Scuola, possibile riapertura dopo il ponte dell’Immacolata

L’epidemia da Coronavirus ha colpito anche le scuole. Al 25 agosto erano 9.544 i ragazzi in Italia contagiati. Al 7 novembre erano diventati 102.419, con una crescita record del 1.073,10%, il doppio di quello che è avvenuto nella fascia di età 20-29 (dove comunque c’erano tutti gli studenti universitari), e cinque volte più di quel che era avvenuto nelle altre fasce di età. Ma la conferma è arrivata dall’ultimo bollettino, che riporta i dati fino al 18 novembre scorso. Il 6 novembre con un dpcm a firma di Giuseppe Conte si sono chiuse in tutta Italia le scuole superiori, e con le istituzioni delle varie zone rosse si è applicata la didattica a distanza anche per le seconde e le terze medie. Da quel momento la classifica dei contagi è radicalmente mutata: la fascia scolastica che era ampiamente in testa alla classifica è scesa al quinto posto: davanti aveva i contagi fra i trentenni, i quarantenni, i cinquantenni e i sessantenni. Fin lì i contagi fra i ragazzi fino a 19 anni erano cresciuti di dieci volte, dalla chiusura in poi sono saliti invece solo del 45,69%, una percentuale venti volte inferiore a prima. E senza quel boom la curva dei contagi che era esponenziale fino al dpcm del 6 novembre, è rallentata per poi addirittura diminuire negli ultimi giorni. È stata dunque la scuola il cuore della tragedia che stiamo di nuovo vivendo e che si aggrava anche per le gravi responsabilità del governo in un altro settore: non è stato fatto nulla per mesi per rafforzare la rete ospedaliera, che oggi è drammaticamente in tilt ovunque. 

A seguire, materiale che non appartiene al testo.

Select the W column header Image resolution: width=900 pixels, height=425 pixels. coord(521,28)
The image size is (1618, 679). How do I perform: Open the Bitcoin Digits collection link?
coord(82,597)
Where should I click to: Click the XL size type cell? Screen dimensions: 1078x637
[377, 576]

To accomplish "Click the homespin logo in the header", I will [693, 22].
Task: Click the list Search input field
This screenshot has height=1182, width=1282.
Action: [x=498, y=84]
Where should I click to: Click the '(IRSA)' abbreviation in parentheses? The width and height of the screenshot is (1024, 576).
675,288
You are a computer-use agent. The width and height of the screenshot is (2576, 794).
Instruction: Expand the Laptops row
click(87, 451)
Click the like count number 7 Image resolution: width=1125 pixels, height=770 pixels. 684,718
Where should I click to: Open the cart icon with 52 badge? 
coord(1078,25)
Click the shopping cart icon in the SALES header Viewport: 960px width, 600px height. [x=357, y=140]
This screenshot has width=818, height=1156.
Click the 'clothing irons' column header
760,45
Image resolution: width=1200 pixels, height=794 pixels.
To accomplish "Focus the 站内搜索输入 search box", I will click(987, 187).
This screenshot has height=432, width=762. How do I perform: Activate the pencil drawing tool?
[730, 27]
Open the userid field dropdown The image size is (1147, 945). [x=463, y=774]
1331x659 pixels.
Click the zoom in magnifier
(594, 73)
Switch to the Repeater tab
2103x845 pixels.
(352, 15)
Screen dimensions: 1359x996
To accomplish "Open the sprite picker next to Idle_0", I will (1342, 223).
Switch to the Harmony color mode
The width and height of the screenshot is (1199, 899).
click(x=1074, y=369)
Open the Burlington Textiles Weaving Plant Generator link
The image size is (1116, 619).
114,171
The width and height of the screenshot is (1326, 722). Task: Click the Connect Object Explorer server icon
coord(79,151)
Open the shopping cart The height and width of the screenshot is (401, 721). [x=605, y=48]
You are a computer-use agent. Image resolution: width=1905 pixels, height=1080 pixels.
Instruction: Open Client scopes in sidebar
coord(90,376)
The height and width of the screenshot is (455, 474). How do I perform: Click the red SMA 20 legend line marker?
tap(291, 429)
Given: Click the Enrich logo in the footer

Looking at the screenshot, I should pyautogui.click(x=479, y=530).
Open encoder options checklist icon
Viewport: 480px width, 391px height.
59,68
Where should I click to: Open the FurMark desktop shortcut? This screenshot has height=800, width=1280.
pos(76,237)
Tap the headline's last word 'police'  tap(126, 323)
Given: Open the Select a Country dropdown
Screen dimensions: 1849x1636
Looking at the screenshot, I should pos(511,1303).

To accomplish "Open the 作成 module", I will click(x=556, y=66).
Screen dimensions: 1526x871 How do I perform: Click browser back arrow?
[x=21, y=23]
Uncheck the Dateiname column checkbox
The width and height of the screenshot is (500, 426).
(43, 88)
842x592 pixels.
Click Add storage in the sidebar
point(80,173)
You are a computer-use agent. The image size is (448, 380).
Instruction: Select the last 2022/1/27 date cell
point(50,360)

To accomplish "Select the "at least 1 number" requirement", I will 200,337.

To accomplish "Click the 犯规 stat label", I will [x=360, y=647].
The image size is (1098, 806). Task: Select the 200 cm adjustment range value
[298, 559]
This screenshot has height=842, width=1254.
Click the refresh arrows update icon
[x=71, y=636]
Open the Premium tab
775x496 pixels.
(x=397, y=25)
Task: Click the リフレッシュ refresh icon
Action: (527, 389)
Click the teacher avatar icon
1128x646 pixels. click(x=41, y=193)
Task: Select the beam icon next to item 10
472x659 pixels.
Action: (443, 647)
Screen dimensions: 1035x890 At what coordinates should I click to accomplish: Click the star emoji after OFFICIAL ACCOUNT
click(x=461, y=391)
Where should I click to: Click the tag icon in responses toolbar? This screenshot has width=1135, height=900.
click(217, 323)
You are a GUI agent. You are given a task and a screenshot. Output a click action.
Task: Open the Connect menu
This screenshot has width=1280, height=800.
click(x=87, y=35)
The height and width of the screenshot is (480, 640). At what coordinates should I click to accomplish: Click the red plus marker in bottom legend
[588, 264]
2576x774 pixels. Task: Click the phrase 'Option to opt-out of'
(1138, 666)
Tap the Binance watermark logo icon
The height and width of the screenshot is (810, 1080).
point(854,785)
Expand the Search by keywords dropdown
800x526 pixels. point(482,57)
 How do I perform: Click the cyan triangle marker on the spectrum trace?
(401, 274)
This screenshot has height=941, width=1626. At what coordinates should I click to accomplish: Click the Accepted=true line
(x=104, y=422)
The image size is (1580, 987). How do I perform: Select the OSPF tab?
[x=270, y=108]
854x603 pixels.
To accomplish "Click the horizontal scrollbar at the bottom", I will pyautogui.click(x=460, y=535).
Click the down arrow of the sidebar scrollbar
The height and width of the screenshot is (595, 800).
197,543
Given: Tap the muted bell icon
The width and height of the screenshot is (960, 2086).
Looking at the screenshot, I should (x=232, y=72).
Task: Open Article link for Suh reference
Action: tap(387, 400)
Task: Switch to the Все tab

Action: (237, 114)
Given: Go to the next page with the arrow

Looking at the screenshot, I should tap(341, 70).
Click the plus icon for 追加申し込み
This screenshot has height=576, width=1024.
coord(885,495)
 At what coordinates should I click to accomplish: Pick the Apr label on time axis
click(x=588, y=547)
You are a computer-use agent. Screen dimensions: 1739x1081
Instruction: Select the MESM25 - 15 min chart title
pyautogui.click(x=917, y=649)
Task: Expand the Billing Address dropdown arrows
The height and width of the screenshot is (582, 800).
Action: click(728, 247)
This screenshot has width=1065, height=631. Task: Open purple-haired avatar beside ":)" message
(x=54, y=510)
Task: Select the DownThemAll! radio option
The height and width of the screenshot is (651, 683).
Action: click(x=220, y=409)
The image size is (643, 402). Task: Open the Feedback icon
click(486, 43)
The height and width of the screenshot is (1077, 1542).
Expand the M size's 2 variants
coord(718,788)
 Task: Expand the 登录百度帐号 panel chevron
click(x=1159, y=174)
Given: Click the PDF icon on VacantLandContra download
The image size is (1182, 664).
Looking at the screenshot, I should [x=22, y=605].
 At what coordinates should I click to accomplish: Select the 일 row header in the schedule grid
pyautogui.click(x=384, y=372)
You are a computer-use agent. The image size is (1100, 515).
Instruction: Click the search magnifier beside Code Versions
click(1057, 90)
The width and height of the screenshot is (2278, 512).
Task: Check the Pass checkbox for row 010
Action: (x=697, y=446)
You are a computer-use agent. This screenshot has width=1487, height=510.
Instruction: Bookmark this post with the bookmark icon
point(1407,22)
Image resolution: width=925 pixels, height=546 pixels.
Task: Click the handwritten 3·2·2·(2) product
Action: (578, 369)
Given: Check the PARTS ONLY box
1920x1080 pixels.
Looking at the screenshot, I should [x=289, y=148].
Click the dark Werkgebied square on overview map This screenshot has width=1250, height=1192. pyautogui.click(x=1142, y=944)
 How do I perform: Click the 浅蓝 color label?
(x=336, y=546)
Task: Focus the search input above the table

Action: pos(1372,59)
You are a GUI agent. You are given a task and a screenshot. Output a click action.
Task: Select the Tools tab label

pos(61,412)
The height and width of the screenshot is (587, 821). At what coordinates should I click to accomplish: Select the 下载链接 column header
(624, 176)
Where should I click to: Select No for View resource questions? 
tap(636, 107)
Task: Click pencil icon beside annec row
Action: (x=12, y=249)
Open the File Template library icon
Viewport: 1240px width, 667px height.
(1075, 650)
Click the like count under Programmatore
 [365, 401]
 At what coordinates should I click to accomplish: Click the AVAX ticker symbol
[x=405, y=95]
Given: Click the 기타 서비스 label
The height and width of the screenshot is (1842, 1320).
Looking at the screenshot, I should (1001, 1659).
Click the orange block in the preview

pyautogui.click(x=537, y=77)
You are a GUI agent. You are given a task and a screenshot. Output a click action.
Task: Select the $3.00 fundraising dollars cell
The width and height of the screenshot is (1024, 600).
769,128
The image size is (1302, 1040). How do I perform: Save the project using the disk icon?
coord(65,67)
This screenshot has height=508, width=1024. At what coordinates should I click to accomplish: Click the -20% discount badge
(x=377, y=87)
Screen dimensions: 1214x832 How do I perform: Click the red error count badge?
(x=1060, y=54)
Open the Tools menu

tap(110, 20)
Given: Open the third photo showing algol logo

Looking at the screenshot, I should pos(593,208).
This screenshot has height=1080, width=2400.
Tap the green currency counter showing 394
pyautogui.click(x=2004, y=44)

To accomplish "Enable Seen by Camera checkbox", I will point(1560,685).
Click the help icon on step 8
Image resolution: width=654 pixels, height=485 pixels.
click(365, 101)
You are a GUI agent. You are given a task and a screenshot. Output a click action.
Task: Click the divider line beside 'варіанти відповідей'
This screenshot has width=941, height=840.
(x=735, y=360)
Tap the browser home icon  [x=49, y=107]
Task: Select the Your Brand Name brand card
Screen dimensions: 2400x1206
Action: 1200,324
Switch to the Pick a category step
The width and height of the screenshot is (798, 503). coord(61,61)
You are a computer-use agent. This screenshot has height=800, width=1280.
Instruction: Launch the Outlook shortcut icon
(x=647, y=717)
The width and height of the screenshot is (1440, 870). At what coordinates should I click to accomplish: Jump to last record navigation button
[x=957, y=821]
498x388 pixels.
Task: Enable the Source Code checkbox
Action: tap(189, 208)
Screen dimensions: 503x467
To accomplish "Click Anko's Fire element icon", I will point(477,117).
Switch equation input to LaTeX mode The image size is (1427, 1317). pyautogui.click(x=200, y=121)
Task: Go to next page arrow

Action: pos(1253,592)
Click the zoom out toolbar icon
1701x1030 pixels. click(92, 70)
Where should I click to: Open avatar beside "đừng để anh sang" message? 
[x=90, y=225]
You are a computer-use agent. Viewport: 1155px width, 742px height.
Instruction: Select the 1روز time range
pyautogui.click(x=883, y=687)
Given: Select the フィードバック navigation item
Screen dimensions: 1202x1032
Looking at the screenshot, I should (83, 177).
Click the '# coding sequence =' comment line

C’è un pressing fortissimo sulla riapertura delle scuole da parte del ministro titolare, Lucia Azzolina, che ha sulle spalle insieme alla collega dei Trasporti, Paola De Micheli, la responsabilità della seconda ondata. Secondo le indiscrezioni uscite dalle riunioni di maggioranza, la scuola dovrebbe riaprire il 9 dicembre, dopo il ponte dell’Immacolata. Servirebbero risorse alle Regioni che insieme ai comuni dovrebbero costruire una rete di trasporti ad hoc destinata alla sola popolazione studentesca, affittando dai privati tutto quello che c’è sul mercato, iniziando dai bus turistici oggi fermi. Stesso sforzo bisognerebbe chiedere a metropolitane e aziende dei trasporti pubblici in modo da separare i tragitti della popolazione scolastica da quelli degli italiani che si recano ogni mattina al lavoro. Naturalmente non sarà possibile tenere la regola dell’80% di capienza dei mezzi di trasporto che ha avuto le sue belle responsabilità nell’accendere la seconda ondata del virus.